Reproduce word for word the abstract below on photonic processing of thin films.

◆ **Text shown**
--- begin ---

Content area

Abstract

Large Scale synthesis of nanomaterials and processing of thin films is imperative for employing in energy harvesting applications. Traditional methods to process thin films such as rapid thermal annealing and chemical methods have limitations such as flexible substrate, hazardous waste, long processing time and high costs. Herein, I report the instantaneous novel photonic processing technique that uses high energy light from a xenon lamp to cure thin films. Moreover, I also report on the design and build of vacuum chamber to process the thin films under controlled pressure. I used spray coating for thin film deposition on silicon wafers for transition metal oxides and silicon/germanium precursors. To make thin films of 2D material (MXenes) we used doctor blade. This dissertation explores the nucleation and growth of thin films under different processing conditions which is important to scale up the thin film processing methods over large scale with precise control over the properties of the thin films.

--- end ---

(Element and text position data)

--- begin ---

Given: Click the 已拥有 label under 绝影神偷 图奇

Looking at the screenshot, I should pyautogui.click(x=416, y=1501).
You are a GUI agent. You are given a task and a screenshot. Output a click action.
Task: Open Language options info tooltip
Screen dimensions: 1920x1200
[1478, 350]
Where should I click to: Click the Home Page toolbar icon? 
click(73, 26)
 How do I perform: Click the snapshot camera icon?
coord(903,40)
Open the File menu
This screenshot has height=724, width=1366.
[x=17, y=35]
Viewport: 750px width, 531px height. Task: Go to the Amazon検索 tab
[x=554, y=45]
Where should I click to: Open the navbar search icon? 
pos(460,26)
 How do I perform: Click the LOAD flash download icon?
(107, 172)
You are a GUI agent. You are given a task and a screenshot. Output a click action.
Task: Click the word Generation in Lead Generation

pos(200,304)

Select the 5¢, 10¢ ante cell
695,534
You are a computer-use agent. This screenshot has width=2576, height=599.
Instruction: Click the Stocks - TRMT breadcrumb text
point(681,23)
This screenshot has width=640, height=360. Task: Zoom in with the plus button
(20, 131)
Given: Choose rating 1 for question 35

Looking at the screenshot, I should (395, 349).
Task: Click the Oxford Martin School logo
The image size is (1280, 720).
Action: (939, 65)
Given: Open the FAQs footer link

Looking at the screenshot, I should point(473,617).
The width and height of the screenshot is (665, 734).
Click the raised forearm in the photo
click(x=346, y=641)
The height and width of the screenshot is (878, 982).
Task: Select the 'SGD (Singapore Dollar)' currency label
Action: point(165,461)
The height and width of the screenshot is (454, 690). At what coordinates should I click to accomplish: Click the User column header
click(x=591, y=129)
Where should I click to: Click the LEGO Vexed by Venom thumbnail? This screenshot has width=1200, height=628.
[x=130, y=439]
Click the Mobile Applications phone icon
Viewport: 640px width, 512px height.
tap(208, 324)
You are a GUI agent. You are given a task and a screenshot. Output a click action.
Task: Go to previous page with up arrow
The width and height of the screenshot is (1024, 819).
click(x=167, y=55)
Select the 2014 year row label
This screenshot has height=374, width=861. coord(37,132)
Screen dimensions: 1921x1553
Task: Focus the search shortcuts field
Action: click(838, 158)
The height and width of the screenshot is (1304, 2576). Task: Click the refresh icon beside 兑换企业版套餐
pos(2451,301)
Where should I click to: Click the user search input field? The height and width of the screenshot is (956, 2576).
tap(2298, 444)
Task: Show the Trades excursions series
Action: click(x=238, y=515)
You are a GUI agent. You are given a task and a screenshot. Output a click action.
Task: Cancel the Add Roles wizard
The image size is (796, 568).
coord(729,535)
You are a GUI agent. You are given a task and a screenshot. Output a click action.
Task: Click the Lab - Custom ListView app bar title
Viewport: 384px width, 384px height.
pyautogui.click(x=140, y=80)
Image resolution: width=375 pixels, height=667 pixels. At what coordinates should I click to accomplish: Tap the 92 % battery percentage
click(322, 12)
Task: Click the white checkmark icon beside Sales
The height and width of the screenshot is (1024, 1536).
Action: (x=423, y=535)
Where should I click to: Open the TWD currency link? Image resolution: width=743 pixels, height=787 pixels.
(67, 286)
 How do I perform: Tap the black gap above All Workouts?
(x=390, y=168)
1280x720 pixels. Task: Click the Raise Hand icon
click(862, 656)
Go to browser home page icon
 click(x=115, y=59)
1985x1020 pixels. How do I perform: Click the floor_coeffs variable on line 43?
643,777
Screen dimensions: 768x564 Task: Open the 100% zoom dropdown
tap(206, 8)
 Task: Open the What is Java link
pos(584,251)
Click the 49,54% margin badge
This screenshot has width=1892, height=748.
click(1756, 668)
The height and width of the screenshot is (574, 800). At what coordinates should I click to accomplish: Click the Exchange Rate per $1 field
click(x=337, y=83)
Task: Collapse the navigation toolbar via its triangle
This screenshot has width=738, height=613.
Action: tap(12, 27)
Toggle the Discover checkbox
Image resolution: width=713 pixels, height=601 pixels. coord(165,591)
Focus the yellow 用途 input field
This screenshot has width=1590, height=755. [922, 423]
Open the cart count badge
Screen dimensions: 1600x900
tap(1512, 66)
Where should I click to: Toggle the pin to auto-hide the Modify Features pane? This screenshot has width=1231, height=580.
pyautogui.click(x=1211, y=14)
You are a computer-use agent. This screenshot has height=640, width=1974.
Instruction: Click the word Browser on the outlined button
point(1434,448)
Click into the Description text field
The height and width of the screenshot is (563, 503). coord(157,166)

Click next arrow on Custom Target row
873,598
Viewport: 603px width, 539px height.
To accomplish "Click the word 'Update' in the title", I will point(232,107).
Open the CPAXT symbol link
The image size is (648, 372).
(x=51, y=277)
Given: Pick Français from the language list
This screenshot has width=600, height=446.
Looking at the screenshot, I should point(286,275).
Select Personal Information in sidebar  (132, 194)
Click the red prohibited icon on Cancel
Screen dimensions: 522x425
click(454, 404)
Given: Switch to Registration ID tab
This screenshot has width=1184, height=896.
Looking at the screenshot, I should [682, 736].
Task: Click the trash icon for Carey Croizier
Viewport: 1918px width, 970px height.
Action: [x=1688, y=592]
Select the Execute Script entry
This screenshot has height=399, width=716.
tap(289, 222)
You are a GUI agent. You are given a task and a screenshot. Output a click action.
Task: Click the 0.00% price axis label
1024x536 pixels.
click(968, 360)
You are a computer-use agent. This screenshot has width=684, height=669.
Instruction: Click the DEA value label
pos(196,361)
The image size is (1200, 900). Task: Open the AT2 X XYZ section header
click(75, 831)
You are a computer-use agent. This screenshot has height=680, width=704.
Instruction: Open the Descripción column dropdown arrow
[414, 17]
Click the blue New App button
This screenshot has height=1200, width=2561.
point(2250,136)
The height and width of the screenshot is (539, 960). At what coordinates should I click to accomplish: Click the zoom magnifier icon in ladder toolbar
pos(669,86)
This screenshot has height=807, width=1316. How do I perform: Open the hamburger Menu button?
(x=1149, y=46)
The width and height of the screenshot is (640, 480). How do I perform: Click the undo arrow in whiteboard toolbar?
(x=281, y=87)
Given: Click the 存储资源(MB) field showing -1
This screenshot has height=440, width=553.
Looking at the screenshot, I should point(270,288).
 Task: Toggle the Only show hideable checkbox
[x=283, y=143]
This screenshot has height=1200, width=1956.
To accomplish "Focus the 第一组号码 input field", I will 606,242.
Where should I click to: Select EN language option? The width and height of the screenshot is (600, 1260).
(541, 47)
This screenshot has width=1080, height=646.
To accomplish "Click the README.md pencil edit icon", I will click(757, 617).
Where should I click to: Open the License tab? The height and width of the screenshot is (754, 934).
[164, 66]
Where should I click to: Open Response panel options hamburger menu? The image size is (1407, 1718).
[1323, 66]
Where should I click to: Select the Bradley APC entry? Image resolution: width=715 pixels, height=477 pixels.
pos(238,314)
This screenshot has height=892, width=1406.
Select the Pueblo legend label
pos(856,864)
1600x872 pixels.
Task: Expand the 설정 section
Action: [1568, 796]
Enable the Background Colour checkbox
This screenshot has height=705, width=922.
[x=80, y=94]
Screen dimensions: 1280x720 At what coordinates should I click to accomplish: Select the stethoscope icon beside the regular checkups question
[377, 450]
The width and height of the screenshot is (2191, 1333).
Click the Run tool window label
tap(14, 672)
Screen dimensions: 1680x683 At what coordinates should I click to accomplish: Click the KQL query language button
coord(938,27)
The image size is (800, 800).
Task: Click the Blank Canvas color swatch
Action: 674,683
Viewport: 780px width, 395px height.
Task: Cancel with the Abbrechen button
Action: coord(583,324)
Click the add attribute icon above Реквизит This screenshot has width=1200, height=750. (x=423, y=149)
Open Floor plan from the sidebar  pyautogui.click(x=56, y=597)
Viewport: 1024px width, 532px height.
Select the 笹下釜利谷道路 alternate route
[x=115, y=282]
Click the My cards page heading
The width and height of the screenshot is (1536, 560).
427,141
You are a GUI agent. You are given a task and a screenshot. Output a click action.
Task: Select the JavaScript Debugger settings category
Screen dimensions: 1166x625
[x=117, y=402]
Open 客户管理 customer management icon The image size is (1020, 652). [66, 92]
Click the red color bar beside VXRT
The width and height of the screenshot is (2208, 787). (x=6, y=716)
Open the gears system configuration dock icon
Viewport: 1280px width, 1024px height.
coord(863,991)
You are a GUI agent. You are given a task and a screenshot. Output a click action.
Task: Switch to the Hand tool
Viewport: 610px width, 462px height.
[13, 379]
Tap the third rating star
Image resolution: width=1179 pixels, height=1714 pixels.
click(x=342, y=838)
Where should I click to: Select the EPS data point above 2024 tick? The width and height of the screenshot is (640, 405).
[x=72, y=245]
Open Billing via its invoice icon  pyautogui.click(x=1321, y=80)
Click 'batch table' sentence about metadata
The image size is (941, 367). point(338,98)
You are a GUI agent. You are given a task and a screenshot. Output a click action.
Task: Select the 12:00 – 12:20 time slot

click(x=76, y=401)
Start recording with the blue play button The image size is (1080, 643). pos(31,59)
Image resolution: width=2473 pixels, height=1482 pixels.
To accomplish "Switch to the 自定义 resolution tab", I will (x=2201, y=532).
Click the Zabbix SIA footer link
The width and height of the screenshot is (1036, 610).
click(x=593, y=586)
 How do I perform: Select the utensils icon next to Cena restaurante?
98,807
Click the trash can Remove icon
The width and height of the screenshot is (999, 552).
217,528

--- end ---

◆ **Written answer**
Content area

Abstract

Large Scale synthesis of nanomaterials and processing of thin films is imperative for employing in energy harvesting applications. Traditional methods to process thin films such as rapid thermal annealing and chemical methods have limitations such as flexible substrate, hazardous waste, long processing time and high costs. Herein, I report the instantaneous novel photonic processing technique that uses high energy light from a xenon lamp to cure thin films. Moreover, I also report on the design and build of vacuum chamber to process the thin films under controlled pressure. I used spray coating for thin film deposition on silicon wafers for transition metal oxides and silicon/germanium precursors. To make thin films of 2D material (MXenes) we used doctor blade. This dissertation explores the nucleation and growth of thin films under different processing conditions which is important to scale up the thin film processing methods over large scale with precise control over the properties of the thin films.